Henry is a most interesting man with an interesting background. Coincidentally I did an interview with him back in the early 90s about this organization he created. Personally an heir to an automotive fortune as well as a highly successful career in the financial world in the 1970s, he’d been living in Europe when he returned to live in New York where he bought a loft in SoHo. In moving into the neighborhood, he encountered a lot of homeless people.
Wanting to be helpful but not wanting to be just another person handing over some cash, he developed a local neighborhood program to inspire and assist homeless men and women in acquiring shelter. Like the rest of us. It’s been almost thirty years since that interview, and I haven’t seen Henry in at least twenty. So I learn through this bride Ms. Sanches that Henry’s ACE continues to assist. These are the real heroes in our lives today.
Click here for photographs from the wedding.
Their story somehow stirred up memories of my own experience with marriage and the actual wedding ceremony. I was married in 1964 at age 23 to a girl who was two years younger.
I mention our ages because it was fashionable, even common back then to marry by one’s early 20s. The events leading up to The Big Day were fun — dinners, “engagement” cocktail parties — and especially the big dinner the night before here in New York. I was a boy who grew up in Massachusetts, and she was a born and bred New York girl. I was moving up in the world (in my own estimation) and it was a happy excursion.

The ‘rehearsal dinner the night before at a smart French restaurant on East 52nd Street and the East River, with both families and close friends in the wedding party, set the tone for the upcoming event. It was black tie (this was New York) and the women dressed for the occasion. It was a free-for-all of family stories and opinions of both prospective bride and groom, and a lot of fun.
I don’t recall the details except it was one of the best personal parties I’ve ever been to in my life: everybody had a good time and a “lotta laughs” throughout.
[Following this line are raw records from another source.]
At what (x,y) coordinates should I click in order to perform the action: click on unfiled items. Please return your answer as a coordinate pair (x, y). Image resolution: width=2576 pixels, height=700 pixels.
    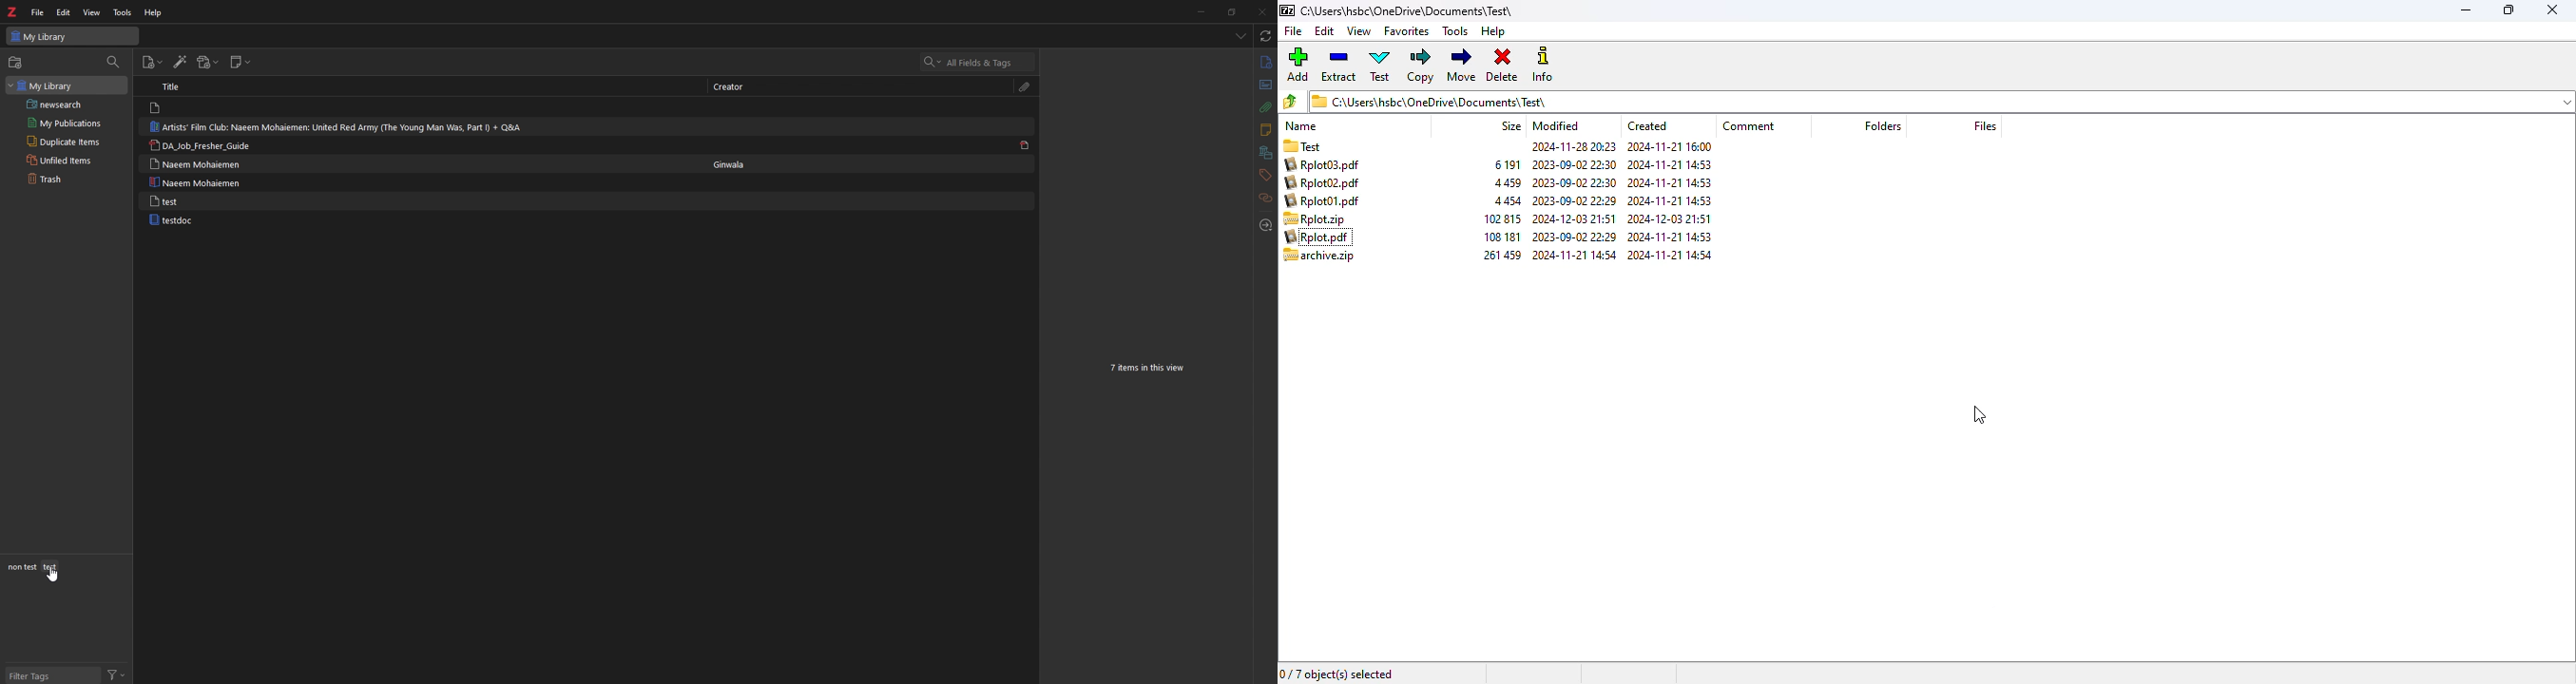
    Looking at the image, I should click on (71, 160).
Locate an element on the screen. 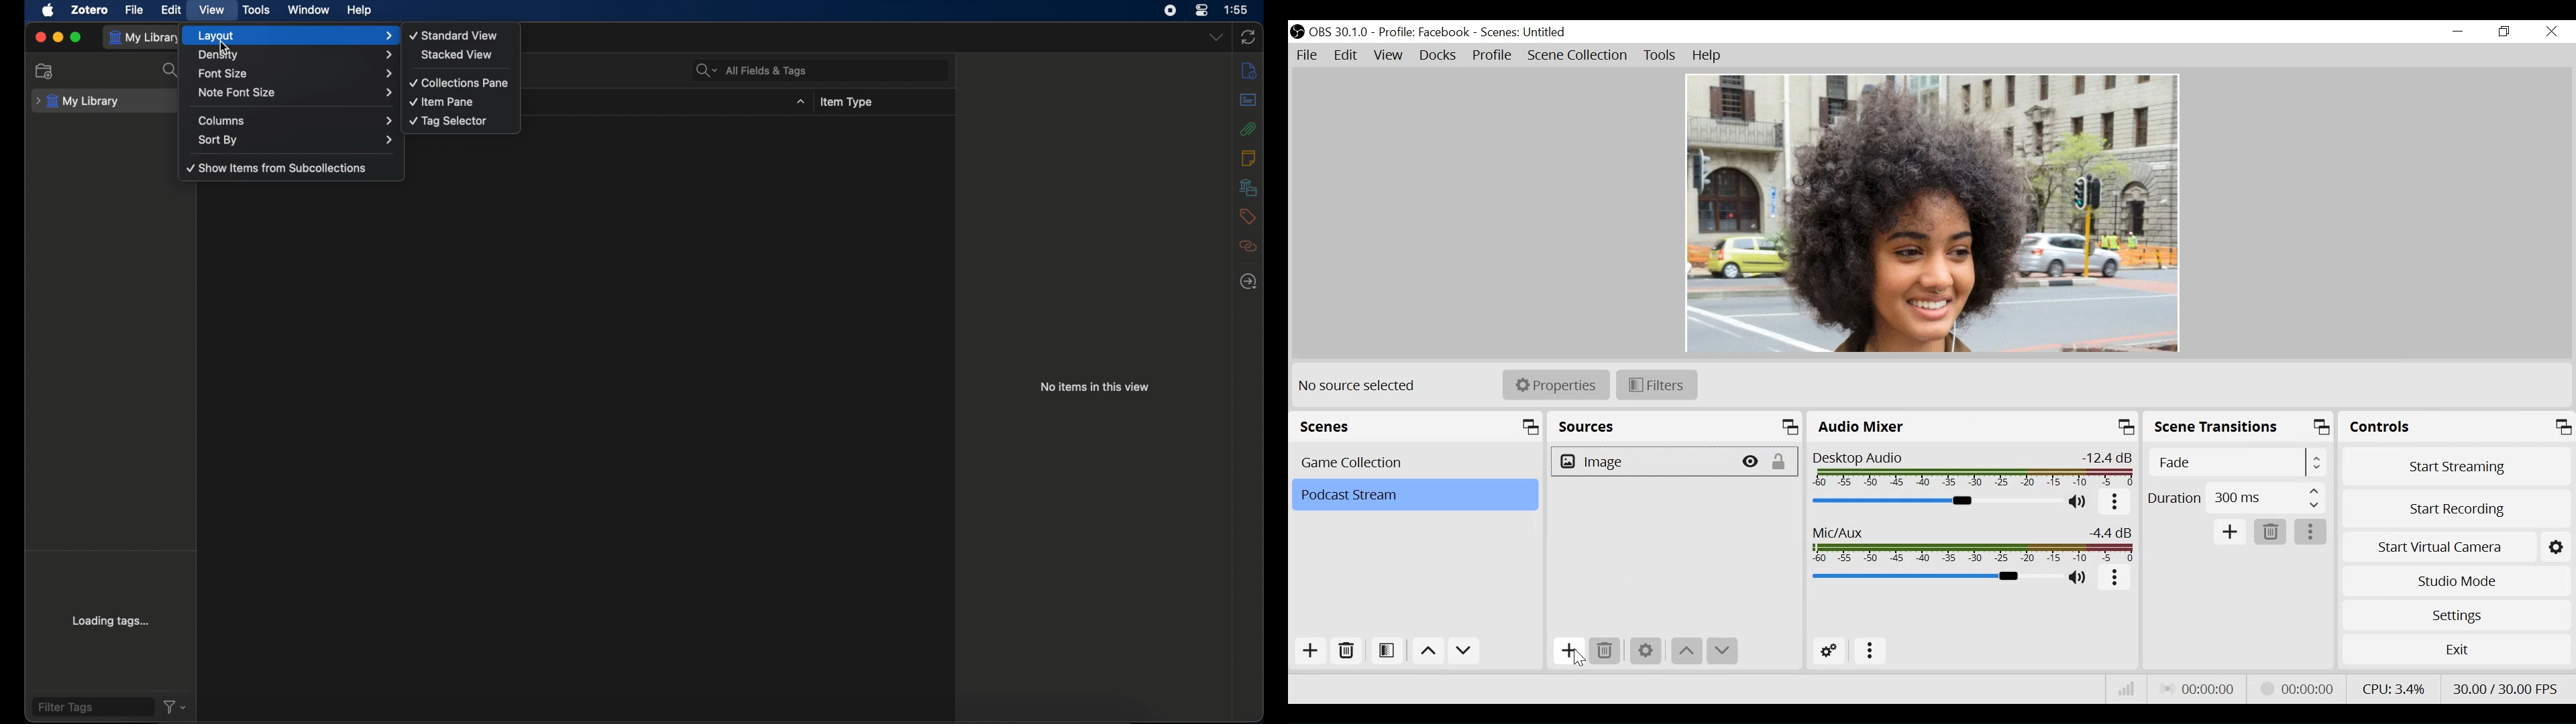 The image size is (2576, 728). Scene is located at coordinates (1525, 33).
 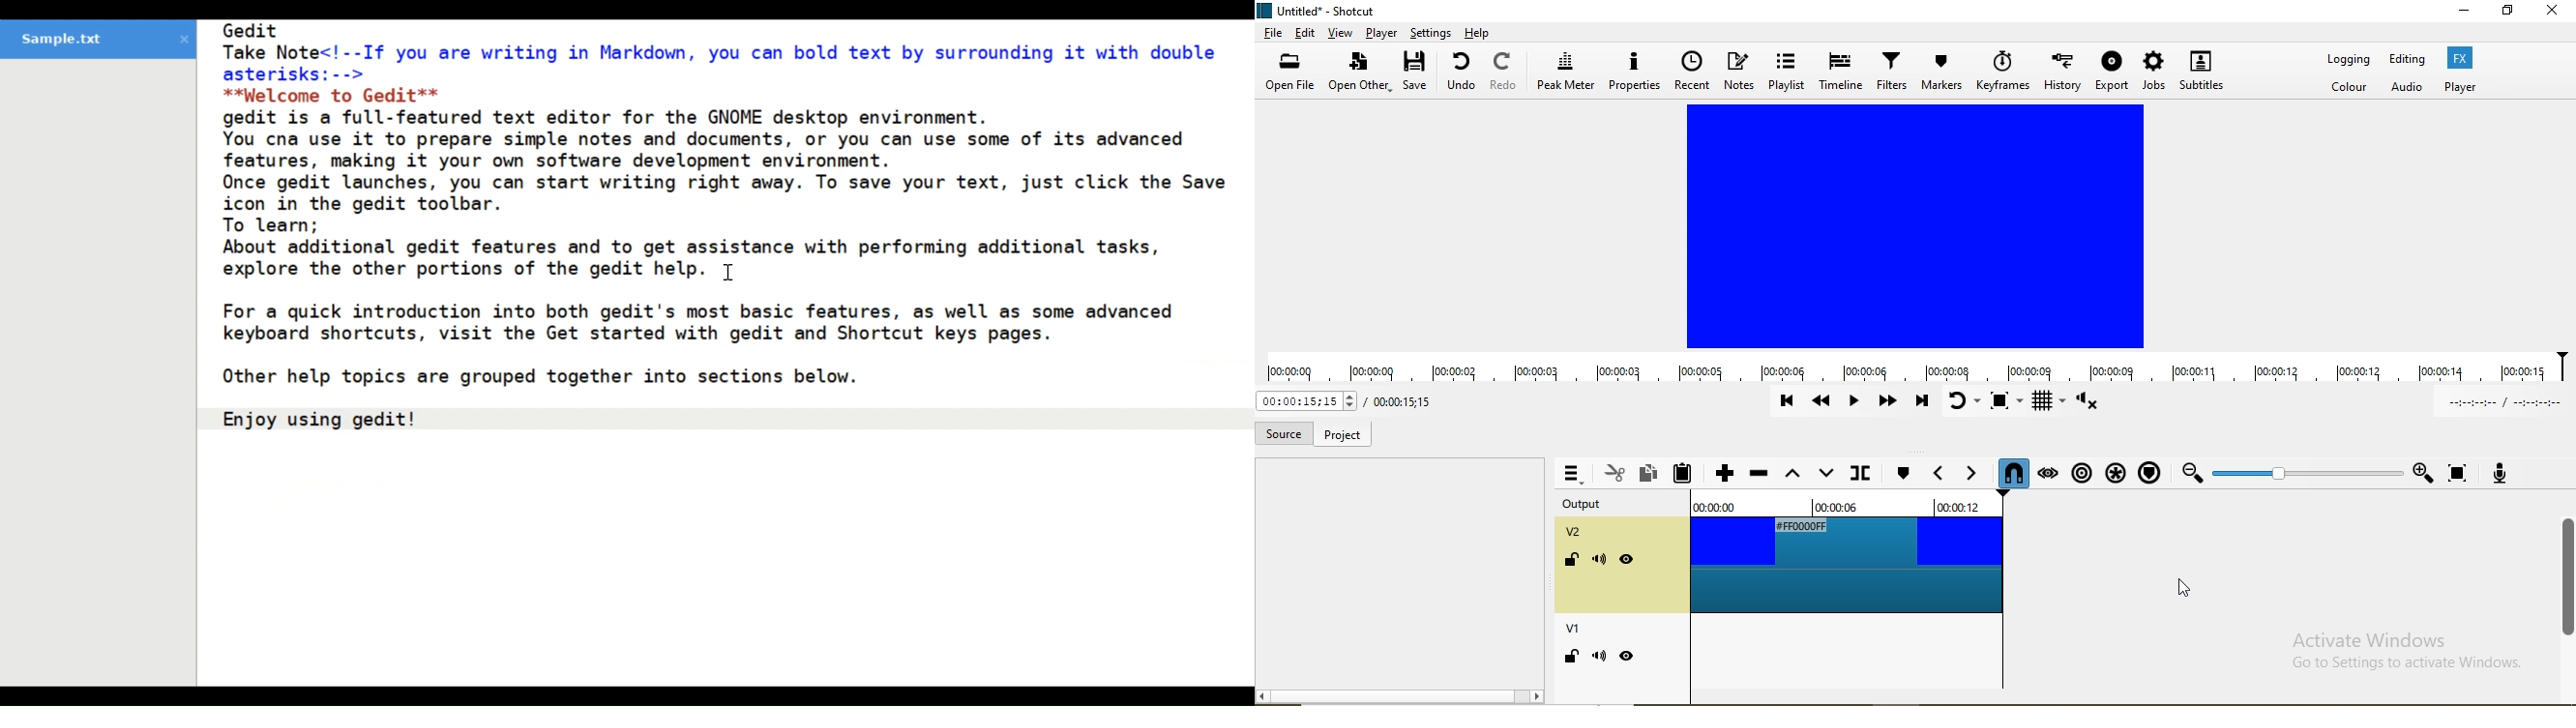 What do you see at coordinates (1886, 404) in the screenshot?
I see `Play quickly forward` at bounding box center [1886, 404].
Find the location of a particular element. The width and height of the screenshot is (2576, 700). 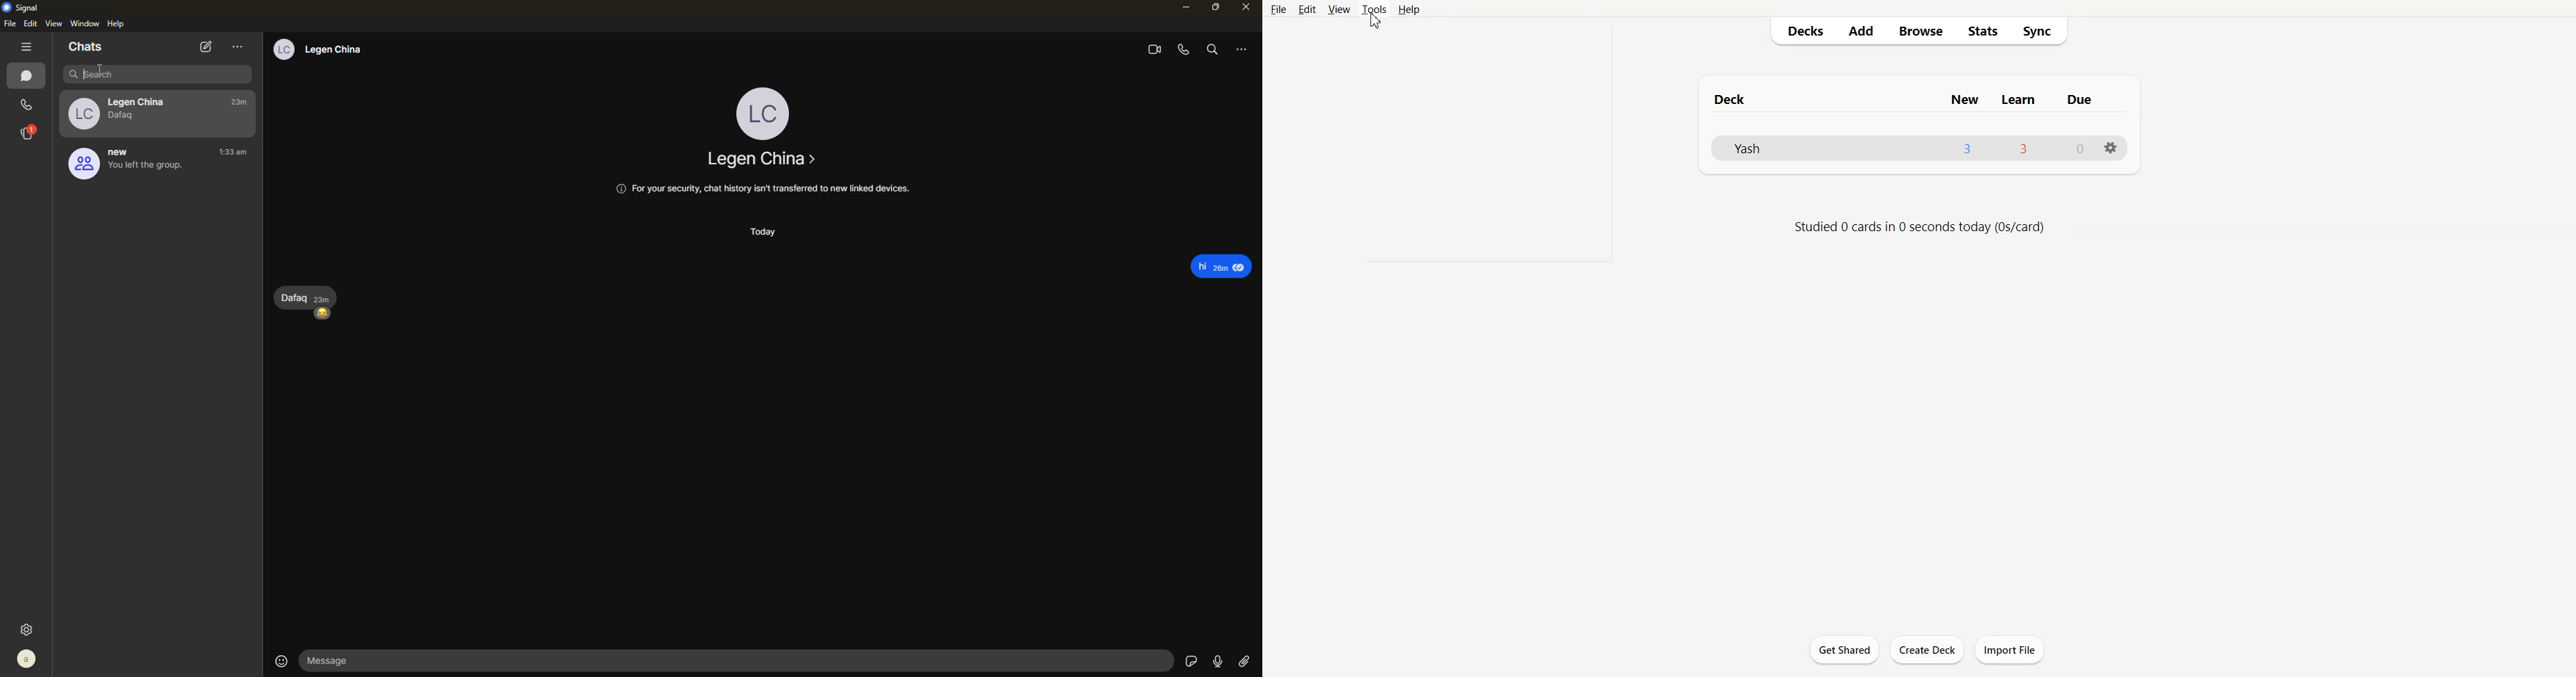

Then came the big day, Saturday at the church on East 89 Street between Park and Madison Avenues. Also formal attire to match the bride’s dress. I remember very little about the “leading up” to the ceremony which must have been scheduled for (I don’t recall specifically) midday. All I recall was being at the church, dressed and ready, and waiting out in an ante-room before I was to go out before my bride came down the aisle.
I was alone for the first time in the whole experience. By myself, dressed up in my formal duds, waiting … And I became very nervous; it suddenly hit me — what I was doing. Changing my life! Forever! The feeling was so strong that I suddenly had an enormous desire to RUN AWAY!! It was a feeling greater than any I ever had before. Just leave. Just leave the room, leave the church, walk down to the avenue, catch a cab and leave.
It had nothing to do with my wife-to-be but the sudden realization that I was crossing over to responsibilities that theretofore were never part of my life, accompanied by the profound fear that I couldn’t handle it, that I didn’t have the natural strength and power.

However, despite the huge desire to run away, standing there, all dolled up in my white tie and tails, looking like a million bucks, waiting for my beautiful wife to come down the aisle, I stayed. And at the appointed time, I went out into the sanctuary waiting for her to come down the aisle bursting with the joy I knew from her face. And the music started and the rest is history. It took me a couple of days to recover from that last minute anxiety, although it passed and was forgotten. Until just now thinking about the couple who sailed the Mediterranean after their ceremony. My wife and I went to the Bahamas where the parents of a classmate-friend had lent us their apartment where we (I) calmed down and we started a life of several wonderful years.
We were divorced about nine years later, although we are still, to this day, part of each other’s lives, and thoughts. Good news abounds.